Is there any guidance on Matomo and GDPR compliance?
Matomo says that it can be configured to anonymize the data that is tracked and with that, GDPR is not an issue.
The DHIS2 Docs on Matomo config state that the data is anonymized… so are we in the clear on GDPR?
DHIS2: Settings configuration - DHIS2 Documentation
Matomo GDPR info: Settings configuration - DHIS2 Documentation
Hi @chase.freeman .
Thanks for your interest on this. Matomo was added some versions ago in order to provide implementations with the capabilities to capture / monitor analytics related to the mobile devices that might not be found on other logs.

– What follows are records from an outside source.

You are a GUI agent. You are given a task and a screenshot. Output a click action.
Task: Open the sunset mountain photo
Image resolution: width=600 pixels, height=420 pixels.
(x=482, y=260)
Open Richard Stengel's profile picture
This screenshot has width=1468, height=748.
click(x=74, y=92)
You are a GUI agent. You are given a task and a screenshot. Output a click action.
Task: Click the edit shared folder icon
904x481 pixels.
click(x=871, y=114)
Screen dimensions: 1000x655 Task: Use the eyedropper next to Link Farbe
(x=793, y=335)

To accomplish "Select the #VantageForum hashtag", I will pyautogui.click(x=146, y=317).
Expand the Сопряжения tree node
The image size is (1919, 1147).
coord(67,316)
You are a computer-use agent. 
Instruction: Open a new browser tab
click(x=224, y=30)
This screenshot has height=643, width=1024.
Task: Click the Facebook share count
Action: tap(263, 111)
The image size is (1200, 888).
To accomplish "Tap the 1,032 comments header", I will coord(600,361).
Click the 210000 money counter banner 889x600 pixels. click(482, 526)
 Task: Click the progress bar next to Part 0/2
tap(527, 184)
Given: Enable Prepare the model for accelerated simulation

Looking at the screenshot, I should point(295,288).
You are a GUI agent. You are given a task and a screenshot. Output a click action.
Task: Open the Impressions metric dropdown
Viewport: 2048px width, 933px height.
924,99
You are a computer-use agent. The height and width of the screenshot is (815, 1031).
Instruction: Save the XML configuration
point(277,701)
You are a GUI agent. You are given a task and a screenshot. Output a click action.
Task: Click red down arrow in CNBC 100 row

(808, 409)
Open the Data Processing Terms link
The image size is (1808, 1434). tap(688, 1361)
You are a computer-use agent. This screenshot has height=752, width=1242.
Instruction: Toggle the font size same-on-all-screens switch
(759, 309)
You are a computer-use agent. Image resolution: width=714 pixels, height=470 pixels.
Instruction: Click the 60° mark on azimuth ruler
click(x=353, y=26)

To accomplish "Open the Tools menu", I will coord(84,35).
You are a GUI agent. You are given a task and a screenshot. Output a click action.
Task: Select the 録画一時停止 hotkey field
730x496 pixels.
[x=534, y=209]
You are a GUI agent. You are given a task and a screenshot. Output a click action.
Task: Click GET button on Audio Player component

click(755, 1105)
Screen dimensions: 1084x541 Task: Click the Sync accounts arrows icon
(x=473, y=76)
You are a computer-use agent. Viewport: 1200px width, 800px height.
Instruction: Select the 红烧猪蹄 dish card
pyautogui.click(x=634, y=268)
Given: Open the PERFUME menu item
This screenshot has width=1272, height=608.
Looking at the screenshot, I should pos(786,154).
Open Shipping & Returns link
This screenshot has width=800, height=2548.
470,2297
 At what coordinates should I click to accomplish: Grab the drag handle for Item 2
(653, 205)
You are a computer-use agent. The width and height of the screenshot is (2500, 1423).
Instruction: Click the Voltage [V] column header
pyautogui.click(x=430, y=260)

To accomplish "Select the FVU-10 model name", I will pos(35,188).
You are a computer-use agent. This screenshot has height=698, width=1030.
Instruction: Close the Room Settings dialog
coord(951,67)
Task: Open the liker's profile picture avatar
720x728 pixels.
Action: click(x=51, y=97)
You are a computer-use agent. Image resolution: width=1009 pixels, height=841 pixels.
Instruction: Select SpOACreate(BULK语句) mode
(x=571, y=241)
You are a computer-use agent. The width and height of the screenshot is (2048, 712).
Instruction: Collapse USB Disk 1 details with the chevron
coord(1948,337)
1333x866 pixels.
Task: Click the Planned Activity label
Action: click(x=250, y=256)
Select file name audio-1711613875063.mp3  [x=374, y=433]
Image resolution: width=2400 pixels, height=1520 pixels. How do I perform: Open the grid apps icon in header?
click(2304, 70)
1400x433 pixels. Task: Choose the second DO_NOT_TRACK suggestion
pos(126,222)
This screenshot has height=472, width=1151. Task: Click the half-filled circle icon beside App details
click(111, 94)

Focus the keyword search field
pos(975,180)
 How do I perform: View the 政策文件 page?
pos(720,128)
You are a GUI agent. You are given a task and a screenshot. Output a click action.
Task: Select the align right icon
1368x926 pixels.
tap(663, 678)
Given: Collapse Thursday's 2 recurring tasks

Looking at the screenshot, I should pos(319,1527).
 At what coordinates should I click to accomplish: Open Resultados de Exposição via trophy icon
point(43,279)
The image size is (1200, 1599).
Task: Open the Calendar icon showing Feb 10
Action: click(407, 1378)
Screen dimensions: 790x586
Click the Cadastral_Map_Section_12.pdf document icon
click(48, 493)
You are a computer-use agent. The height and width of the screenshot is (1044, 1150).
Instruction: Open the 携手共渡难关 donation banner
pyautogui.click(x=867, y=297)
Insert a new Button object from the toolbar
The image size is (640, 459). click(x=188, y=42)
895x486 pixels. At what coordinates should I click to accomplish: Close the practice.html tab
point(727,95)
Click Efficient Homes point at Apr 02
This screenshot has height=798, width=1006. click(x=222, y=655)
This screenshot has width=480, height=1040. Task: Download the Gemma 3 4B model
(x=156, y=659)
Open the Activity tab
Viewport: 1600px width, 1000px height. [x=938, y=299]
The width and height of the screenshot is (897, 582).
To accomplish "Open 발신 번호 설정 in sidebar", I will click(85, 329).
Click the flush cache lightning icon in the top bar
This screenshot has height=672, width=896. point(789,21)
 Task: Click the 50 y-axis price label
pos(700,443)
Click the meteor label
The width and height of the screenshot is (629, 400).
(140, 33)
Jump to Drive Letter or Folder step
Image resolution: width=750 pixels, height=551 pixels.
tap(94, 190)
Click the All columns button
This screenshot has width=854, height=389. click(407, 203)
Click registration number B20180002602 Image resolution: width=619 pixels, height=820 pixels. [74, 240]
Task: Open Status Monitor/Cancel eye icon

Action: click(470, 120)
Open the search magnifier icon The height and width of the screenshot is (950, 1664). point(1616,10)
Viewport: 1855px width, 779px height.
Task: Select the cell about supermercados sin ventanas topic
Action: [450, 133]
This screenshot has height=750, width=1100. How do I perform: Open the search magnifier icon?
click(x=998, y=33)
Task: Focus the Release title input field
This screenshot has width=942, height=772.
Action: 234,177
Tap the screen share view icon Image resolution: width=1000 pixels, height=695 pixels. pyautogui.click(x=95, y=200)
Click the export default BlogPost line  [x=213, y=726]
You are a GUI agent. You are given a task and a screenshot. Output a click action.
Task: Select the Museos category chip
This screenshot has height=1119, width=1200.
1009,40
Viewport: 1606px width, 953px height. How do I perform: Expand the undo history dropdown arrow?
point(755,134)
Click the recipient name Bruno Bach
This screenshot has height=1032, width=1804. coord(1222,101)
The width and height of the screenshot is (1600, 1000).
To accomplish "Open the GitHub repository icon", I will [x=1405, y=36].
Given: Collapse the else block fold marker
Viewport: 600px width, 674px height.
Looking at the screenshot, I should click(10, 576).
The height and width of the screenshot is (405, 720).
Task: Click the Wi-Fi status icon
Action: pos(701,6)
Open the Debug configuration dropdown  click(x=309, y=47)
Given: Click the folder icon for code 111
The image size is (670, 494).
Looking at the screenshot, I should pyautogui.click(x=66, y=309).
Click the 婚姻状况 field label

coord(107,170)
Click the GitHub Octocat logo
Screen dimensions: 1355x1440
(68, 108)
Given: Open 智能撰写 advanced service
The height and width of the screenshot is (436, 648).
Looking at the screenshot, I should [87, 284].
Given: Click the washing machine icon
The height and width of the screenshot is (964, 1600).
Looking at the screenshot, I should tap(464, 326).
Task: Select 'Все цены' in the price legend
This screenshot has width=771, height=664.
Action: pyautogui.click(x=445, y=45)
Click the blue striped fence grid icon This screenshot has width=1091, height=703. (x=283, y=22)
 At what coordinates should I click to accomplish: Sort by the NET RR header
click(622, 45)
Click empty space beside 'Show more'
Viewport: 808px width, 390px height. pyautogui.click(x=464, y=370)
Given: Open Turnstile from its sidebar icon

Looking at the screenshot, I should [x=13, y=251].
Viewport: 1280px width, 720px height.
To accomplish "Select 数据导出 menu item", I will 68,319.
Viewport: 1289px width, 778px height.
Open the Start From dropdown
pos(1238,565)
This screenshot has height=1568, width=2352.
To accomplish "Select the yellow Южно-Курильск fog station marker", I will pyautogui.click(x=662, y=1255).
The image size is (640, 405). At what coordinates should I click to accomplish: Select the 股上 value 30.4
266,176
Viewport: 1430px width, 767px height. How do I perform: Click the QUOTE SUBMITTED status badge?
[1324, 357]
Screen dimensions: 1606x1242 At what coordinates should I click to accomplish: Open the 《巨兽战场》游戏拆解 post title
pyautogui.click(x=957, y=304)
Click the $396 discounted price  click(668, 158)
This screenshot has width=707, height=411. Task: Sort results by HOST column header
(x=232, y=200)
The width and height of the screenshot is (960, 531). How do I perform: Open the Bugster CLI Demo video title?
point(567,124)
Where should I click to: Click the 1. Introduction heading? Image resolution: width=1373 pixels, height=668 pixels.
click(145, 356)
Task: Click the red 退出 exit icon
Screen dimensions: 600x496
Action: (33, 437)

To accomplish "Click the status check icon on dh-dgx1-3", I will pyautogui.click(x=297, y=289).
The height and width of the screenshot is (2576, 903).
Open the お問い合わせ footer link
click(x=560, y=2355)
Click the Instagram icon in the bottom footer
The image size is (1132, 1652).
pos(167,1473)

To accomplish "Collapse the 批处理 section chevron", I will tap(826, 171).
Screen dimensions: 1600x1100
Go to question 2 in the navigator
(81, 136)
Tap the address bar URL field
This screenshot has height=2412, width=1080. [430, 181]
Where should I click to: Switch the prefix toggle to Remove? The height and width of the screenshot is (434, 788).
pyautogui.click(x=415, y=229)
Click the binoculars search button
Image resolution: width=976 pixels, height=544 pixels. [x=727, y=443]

The application will send by default anonymised analytics to our servers that we keep during 3 months in order to improve the development of the app. As an example I am showing you here the typical stats for a user where you can see some information about the profile and the session:
We cannot link this to any user as the user ID (blurred in the image) is a locally generated unique value that we don’t know and therefore we cannot trace back. As you see we get other information like which Android version, screen size and the actions on the App (right column collapsed).
The idea behind being able to set your instance of Matomo is to be able to collect this statistics about the usage on your own server. So far we don’t provide access to our analytics server to any implementation and we are unlikely to change that.
Regarding GDPR, we did our checks and it seems that as we are not capable of linking the user to the information we collect we should be safe. However, if you would implement this in your server and there is away for you to correlate that information (via analysis of other logs) you might need to put other measures in place like being able to delete the information as per user requests.
I hope it helps. I am pinging @Jaime as he might be more precise or correct something in case I am wrong.
Great thanks Jaime. I’ve setup a Matomo instance and confirm all of the things you stated.